- _GIVEN RECORDS_:
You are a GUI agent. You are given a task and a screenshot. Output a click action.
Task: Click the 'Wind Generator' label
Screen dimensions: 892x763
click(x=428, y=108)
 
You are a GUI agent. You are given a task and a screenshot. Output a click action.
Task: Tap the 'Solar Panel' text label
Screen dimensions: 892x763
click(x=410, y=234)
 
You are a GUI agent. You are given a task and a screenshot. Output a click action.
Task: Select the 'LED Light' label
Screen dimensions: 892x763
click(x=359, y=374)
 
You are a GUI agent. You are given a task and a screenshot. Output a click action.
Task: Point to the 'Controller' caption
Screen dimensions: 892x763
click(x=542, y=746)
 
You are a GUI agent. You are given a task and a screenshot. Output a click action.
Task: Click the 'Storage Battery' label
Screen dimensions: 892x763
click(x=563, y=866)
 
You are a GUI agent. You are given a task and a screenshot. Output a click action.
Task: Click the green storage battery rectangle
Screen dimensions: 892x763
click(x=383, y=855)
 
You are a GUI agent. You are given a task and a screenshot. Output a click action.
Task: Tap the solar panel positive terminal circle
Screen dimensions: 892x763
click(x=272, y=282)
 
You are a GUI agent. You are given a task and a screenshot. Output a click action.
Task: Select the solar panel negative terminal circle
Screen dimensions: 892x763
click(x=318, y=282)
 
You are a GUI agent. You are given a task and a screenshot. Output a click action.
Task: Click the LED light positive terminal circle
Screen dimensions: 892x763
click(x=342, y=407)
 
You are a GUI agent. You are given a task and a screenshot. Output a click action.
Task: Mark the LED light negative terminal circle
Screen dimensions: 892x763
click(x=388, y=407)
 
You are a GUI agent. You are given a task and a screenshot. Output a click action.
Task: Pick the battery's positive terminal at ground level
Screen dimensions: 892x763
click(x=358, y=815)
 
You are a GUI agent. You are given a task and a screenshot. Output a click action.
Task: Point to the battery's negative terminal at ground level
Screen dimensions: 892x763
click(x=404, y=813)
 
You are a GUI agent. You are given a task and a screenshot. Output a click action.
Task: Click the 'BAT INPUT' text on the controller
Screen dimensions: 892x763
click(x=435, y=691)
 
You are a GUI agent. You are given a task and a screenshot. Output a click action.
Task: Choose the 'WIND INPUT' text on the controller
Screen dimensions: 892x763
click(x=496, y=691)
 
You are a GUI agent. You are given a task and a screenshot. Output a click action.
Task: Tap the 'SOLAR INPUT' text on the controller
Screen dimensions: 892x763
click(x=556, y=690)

- _WHAT YOU HAVE TO DO_:
Please put the material above into a Markdown table with the columns Number and Line, giving each nonblank line its own row in order and skipping blank lines.

- _EXPECTED ANSWER_:
| Number | Line |
|---|---|
| 1 | You are a GUI agent. You are given a task and a screenshot. Output a click action. |
| 2 | Task: Click the 'Wind Generator' label |
| 3 | Screen dimensions: 892x763 |
| 4 | click(x=428, y=108) |
| 5 | You are a GUI agent. You are given a task and a screenshot. Output a click action. |
| 6 | Task: Tap the 'Solar Panel' text label |
| 7 | Screen dimensions: 892x763 |
| 8 | click(x=410, y=234) |
| 9 | You are a GUI agent. You are given a task and a screenshot. Output a click action. |
| 10 | Task: Select the 'LED Light' label |
| 11 | Screen dimensions: 892x763 |
| 12 | click(x=359, y=374) |
| 13 | You are a GUI agent. You are given a task and a screenshot. Output a click action. |
| 14 | Task: Point to the 'Controller' caption |
| 15 | Screen dimensions: 892x763 |
| 16 | click(x=542, y=746) |
| 17 | You are a GUI agent. You are given a task and a screenshot. Output a click action. |
| 18 | Task: Click the 'Storage Battery' label |
| 19 | Screen dimensions: 892x763 |
| 20 | click(x=563, y=866) |
| 21 | You are a GUI agent. You are given a task and a screenshot. Output a click action. |
| 22 | Task: Click the green storage battery rectangle |
| 23 | Screen dimensions: 892x763 |
| 24 | click(x=383, y=855) |
| 25 | You are a GUI agent. You are given a task and a screenshot. Output a click action. |
| 26 | Task: Tap the solar panel positive terminal circle |
| 27 | Screen dimensions: 892x763 |
| 28 | click(x=272, y=282) |
| 29 | You are a GUI agent. You are given a task and a screenshot. Output a click action. |
| 30 | Task: Select the solar panel negative terminal circle |
| 31 | Screen dimensions: 892x763 |
| 32 | click(x=318, y=282) |
| 33 | You are a GUI agent. You are given a task and a screenshot. Output a click action. |
| 34 | Task: Click the LED light positive terminal circle |
| 35 | Screen dimensions: 892x763 |
| 36 | click(x=342, y=407) |
| 37 | You are a GUI agent. You are given a task and a screenshot. Output a click action. |
| 38 | Task: Mark the LED light negative terminal circle |
| 39 | Screen dimensions: 892x763 |
| 40 | click(x=388, y=407) |
| 41 | You are a GUI agent. You are given a task and a screenshot. Output a click action. |
| 42 | Task: Pick the battery's positive terminal at ground level |
| 43 | Screen dimensions: 892x763 |
| 44 | click(x=358, y=815) |
| 45 | You are a GUI agent. You are given a task and a screenshot. Output a click action. |
| 46 | Task: Point to the battery's negative terminal at ground level |
| 47 | Screen dimensions: 892x763 |
| 48 | click(x=404, y=813) |
| 49 | You are a GUI agent. You are given a task and a screenshot. Output a click action. |
| 50 | Task: Click the 'BAT INPUT' text on the controller |
| 51 | Screen dimensions: 892x763 |
| 52 | click(x=435, y=691) |
| 53 | You are a GUI agent. You are given a task and a screenshot. Output a click action. |
| 54 | Task: Choose the 'WIND INPUT' text on the controller |
| 55 | Screen dimensions: 892x763 |
| 56 | click(x=496, y=691) |
| 57 | You are a GUI agent. You are given a task and a screenshot. Output a click action. |
| 58 | Task: Tap the 'SOLAR INPUT' text on the controller |
| 59 | Screen dimensions: 892x763 |
| 60 | click(x=556, y=690) |